She takes her leave, the hook set, but just steps that onnneee foot over the line when she compliments his beard. He’s had a beard since tenth grade! Two in fact, and just when I’m bracing myself for a horrific and graphic description of his giantesque genitilia, he fills us in: the beard on his face and the one he took to prom. He likes dudes and like me, he will never, ever find Piper adorable.

HAHAHAHAHAHAHAHAHAHAHAHAHAHAHAHAHAHAHAHAHAHAHAHAHAHAHAHAHAHAHAHAHAHAHA

Breathe

Snort

HAHAHAHAHAHAHAHAHAHAHAHAHAHAHAHAHAHAHAHAHAHAHAHAHAHAHAHAHAHAHAHAHAHAHA

Hahahaha and I’m still laughing, but okay, okay, the scene is done. I actually liked Desi for like one minute! He must be a Bear! She gathers what’s left of her dignity and leaves.

Kit Harnington’s explaining his evolution from helper to redeemer; they need to stop thinking about the days and start focusing on the YEARS. *applause*Let’s make the prisoner’s lives full. I hope Caputo does that at Litchfield!

Taystee’s on the internets!! And gets about what you’d expect, typing in “Poussey Washington” and then Red and finally: hamsters!

Suzanne and Morello are watching the women showering; looking for a squatter with good knees (not old people), Suzanne pulling back the shower curtain in triumph to see a: lovely curvy nekkid blonde (Freia M. Titland – I mean) shaving her legs. “Fcuk off!” and we’re oot.

Oooh, I bet it’s Suzanne’s ex Turtle! She has a grudge against Suzanne and she knows Suzanne cleans the bathroom! Check the stall! Instead Morello wants to talk about how pretty Turtle is, she just needs a little makeup. Did you know they make it waterproof now so you never have to take it off?
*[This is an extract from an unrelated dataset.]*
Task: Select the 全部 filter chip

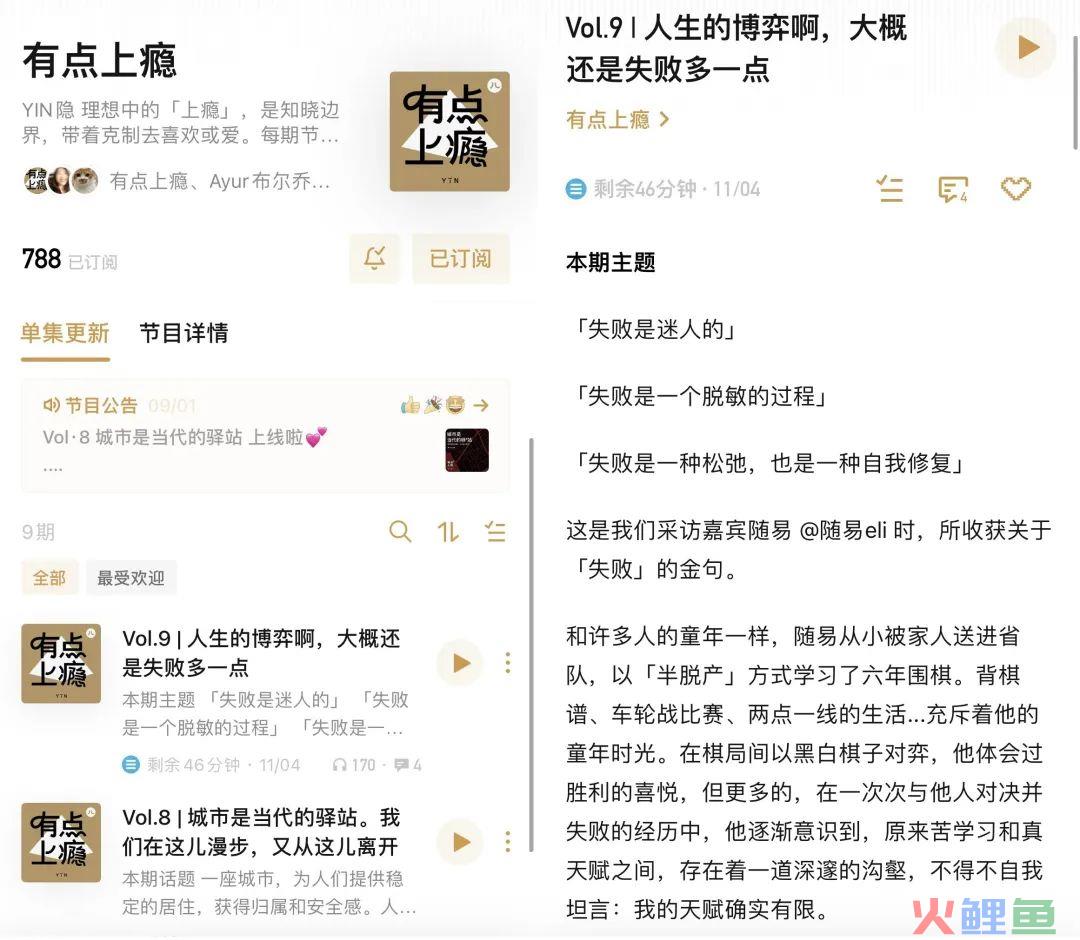Action: pyautogui.click(x=50, y=578)
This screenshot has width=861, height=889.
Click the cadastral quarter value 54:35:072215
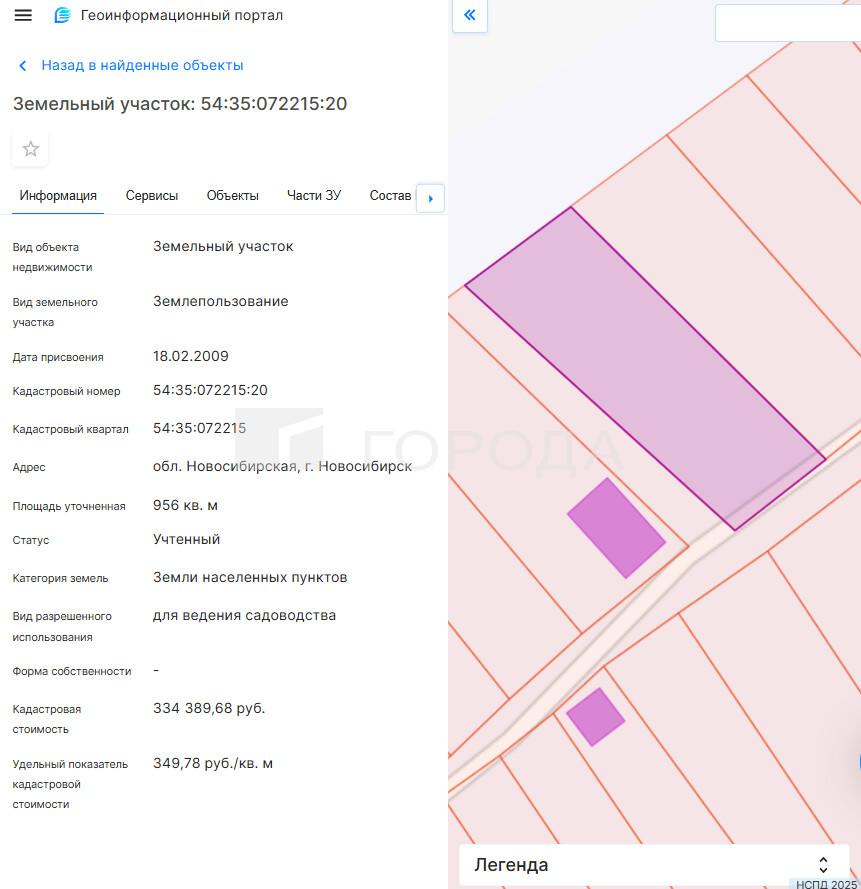199,428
Morello is on the same page as me, she thinks Turtle’s leaving all kinds of gifts!

The new guards are manhandling all the Latina prisoners walking by; I know this isn’t my reality and I shouldn’t talk on it because it would be out my bum, but. So mad. These guards are so far out of line with their fondling and dehumanizing jokes and they even grab Mendoza. Mendoza isn’t one of that gang!! But she gets sent for a cavity search because the second biggest ahole of a guard (next to Dixon) thinks she has to be hiding something “in an ass that big.” He thinks that’s a compliment and that it’s good for morale. They do snag some drugs (second biggest ahole keeps it) and a razor on Zirconia, so Desi will be happy with Piper.

Linda and Caputo are discussing the next day’s activities; is Immigration really the “Next Gold Mine?” For sure drugs was the last one. He has to pump her up for her panel the next day; she’s the “Mickey Mantle of MCC” and I think I just threw up in my mouth a little. She’s a purchaser who forgot to order enough maxi pads for a prison FULL OF WOMEN.
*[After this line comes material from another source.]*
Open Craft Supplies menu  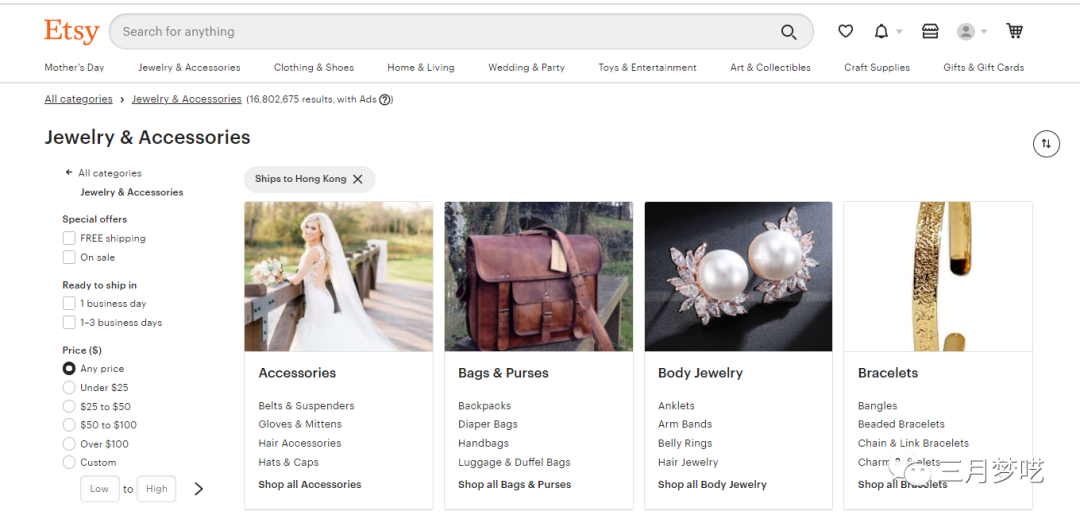click(x=876, y=68)
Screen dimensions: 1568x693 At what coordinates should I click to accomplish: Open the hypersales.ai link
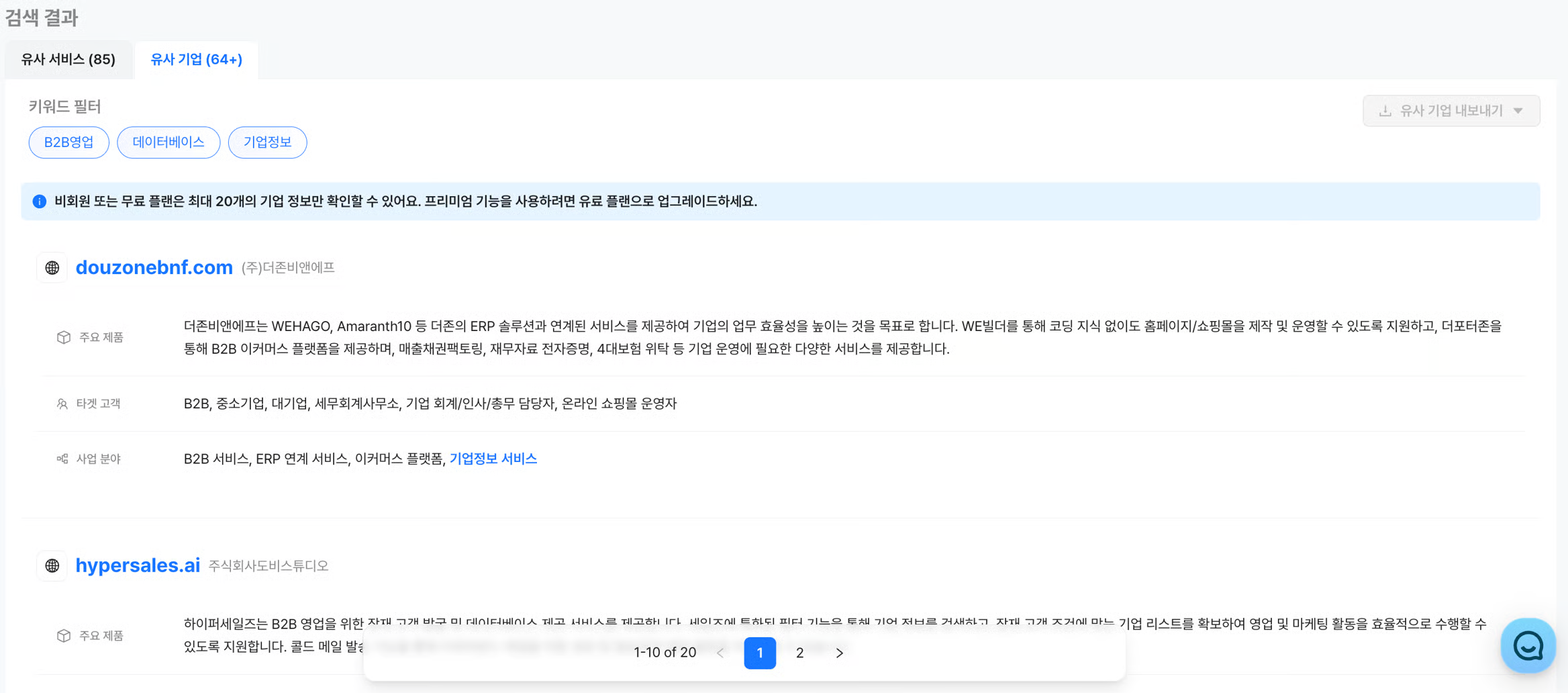[138, 565]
Speaking of! The women are all making homemade tampons and oh my jeebus, do not mess with your wobbly bits, ladies! You do NOT want a septic snatch. Black Cindy walks in waving a tampon around, she’ll sell it, sure, five dollars.

This hasn’t come up yet, but Toxic Shock Syndrome from wearing a tampon too long is real and deadly, y’all.

Ooooh and it turns into a word brawl with blewish Black Cindy sticking up for the Money Lenders (it’s okay when she says it! I legit didn’t know what that meant at first).

Alison has a working cell phone hidden in her head scarf! She gets to talk to her kiddo, awwww.

Piper and Desi are meeting in the yard; he asks her to assemble a task force of like-minded individuals, wait, isn’t that a gang? She’s on the case, she did that at Smith and tracked down a bubble bath bandit and anyway, gone.

Mendoza comes up; she’s mad that the new guards are stopping everyone for no reason, well, everyone who looks “like you?” he asks? And she’s not a lawyer but isn’t that stepping on someone’s civil liberties? He’s not interested in the civil liberties of an inmate, fanks, but then he leaves, not her.

Ramos has a whole plan, Flaca will hide the contraband in the wheelwell while Ramos is being frisked (nobody asks for a frisk. I mean) and then she’ll convince Donuts to go in and party with the rest so Alonso can recover the goods. But oops, it’s not Donuts in the passenger seat, it’s McCullough, who totally doesn’t HAVE a dick Ramos figured she could manipulate. Wait: wouldn’t that be using their sexuality?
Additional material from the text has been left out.